Three words describe LEVIATHAN: Alien, Abyss, Thing. LEVIATHAN is their deformed lust-child.
That’s Ridley Scott’s ALIEN (1979), about a team of researchers in space encountering an alien presence; James Cameron’s THE ABYSS (1989), about a team of researchers on the ocean floor encountering an alien presence; John Carpenter’s THE THING (1982), about a team of researchers in the Arctic encountering an alien presence. (Does anyone else sense a thread here or is it just me?)
The word ‘leviathan’ is so cool, conjuring images of the biblical sea serpent or some demon as great as a whale, but in this movie, it’s just some kind of shapeshifting Alien-Abyss-Thingy.
Exceptionally bad special effects and cheap rubber suits make it imperative the director shoot all the monster action as if he’s in the process of falling down a flight of stairs.
The Alien-Abyss-Thingy is accidentally brought onboard an undersea mining vessel by a crew member, thinking he has found Russian treasure. It promptly starts doing what all alien life forms do when encountering another life form–killing. (Don’t look so smug. That’s also the human modus operandi.)

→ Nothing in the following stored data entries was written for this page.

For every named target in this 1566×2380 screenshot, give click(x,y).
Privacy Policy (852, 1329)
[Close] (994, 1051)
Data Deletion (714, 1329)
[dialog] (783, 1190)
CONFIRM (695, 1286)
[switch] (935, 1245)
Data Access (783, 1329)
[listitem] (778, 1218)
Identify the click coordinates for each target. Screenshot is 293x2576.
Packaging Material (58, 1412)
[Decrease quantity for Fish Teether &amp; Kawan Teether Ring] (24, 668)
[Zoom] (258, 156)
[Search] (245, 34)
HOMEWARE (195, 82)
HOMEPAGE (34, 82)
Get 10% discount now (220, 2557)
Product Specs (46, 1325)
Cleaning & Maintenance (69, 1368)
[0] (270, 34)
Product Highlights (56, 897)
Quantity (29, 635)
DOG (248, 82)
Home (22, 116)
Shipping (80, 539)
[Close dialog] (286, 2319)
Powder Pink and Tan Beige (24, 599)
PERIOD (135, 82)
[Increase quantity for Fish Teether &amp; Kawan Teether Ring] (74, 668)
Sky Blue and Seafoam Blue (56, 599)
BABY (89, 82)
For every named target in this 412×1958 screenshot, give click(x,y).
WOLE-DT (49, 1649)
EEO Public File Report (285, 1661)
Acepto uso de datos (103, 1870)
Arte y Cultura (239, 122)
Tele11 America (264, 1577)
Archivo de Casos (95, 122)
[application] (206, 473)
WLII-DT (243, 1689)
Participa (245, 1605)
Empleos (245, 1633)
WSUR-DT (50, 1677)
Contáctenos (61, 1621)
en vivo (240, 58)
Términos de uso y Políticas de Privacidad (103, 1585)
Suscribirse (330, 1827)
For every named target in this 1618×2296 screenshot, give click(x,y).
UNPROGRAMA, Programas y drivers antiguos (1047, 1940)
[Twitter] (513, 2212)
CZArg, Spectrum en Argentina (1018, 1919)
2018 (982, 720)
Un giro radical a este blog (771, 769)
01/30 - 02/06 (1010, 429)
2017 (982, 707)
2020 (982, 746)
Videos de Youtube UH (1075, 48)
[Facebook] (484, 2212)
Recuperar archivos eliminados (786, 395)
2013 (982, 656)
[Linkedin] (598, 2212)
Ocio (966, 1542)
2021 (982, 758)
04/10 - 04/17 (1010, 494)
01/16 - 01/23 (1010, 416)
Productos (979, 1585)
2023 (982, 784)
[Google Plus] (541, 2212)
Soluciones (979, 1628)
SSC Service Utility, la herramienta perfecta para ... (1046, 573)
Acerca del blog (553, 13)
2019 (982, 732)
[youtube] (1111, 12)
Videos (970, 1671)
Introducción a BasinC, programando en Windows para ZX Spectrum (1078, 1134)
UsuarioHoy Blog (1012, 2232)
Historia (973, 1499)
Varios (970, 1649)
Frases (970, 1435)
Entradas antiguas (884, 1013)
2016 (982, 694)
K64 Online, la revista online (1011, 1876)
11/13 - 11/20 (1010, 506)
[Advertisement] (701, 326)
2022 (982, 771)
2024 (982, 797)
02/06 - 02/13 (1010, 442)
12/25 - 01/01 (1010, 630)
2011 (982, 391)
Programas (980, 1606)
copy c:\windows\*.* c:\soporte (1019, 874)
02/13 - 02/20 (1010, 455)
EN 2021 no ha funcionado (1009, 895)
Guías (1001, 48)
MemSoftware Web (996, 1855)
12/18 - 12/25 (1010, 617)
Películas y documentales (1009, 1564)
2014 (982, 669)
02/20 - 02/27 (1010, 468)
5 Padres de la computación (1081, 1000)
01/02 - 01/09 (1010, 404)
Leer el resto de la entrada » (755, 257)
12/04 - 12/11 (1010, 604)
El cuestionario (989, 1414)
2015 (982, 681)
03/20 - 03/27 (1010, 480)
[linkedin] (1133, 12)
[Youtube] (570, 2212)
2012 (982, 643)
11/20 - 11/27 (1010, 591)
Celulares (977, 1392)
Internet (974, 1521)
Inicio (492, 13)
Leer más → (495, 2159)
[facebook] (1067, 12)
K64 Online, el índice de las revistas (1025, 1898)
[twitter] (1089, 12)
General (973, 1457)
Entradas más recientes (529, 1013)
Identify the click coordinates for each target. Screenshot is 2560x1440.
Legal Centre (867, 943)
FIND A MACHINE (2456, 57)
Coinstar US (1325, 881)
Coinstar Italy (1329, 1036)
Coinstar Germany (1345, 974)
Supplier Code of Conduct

The tragedy of this dreck is that its makers have such talent: director George P. Cosmatos directed the ridiculous-but-well-made RAMBO: FIRST BLOOD PART II (1985) and would go on to helm the stellar TOMBSTONE (1993), while co-writer David Webb Peoples penned BLADE RUNNER (1982) and LADYHAWKE (1985) prior to this poo-poo and would have one of his long-salting stories soon made into UNFORGIVEN (1992).
Peter Weller (as the captain) tries valiantly to save the crew from overacting, but Richard Crenna (as the doc) is there to counter all his efforts. The undersea cast includes Daniel Stern (What talent this guy doesn’t possess!), Ernie Hudson (“Who you gonna call?”), Amanda Pays (the hot Brit chick), Hector Elizondo (uh, really?), Lisa Elibacher (vapid blonde from BEVERLY HILLS COP)–not so much an authentic ragtag crew (as in ALIEN, THE ABYSS or THE THING) but a cast cobbled together from second- and third-choice actors after the preferred cast backed out slowly with smiles frozen on their faces trying not to make any sudden moves.
Which is ironic because it’s what this cast ends up doing throughout the film anyway, whenever they see the Alien-Abyss-Thingy.